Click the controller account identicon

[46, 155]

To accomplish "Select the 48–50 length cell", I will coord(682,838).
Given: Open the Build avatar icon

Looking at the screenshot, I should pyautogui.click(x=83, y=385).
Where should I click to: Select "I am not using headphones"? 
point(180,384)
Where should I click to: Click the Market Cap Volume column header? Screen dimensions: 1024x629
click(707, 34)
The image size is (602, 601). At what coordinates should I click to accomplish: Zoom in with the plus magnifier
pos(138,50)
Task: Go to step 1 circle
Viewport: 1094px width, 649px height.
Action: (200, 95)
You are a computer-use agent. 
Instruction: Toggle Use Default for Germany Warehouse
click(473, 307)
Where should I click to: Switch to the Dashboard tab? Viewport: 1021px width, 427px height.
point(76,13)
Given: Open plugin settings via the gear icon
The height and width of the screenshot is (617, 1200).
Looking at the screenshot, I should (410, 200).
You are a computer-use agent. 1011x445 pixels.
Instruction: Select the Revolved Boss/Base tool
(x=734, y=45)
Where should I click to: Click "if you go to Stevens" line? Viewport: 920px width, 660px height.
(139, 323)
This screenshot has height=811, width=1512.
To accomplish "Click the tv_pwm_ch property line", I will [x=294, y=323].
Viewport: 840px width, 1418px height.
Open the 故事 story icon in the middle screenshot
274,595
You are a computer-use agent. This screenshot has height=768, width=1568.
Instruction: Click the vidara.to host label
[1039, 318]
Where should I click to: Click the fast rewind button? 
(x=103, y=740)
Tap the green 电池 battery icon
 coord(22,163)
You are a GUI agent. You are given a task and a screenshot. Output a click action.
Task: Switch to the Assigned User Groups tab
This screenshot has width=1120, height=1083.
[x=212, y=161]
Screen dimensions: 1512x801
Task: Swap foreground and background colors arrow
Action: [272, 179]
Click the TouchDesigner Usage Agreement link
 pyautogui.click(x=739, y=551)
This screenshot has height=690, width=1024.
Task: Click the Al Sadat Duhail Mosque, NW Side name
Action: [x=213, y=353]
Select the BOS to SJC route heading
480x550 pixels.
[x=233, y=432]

## TASK PROMPT:
Of the lines above, copy each one that contains the word "agent".

## WRITTEN ANSWER:
You are a computer-use agent. 
You are a computer-use agent. 1011x445 pixels.
You are a computer-use agent. This screenshot has height=768, width=1568.
You are a GUI agent. You are given a task and a screenshot. Output a click action.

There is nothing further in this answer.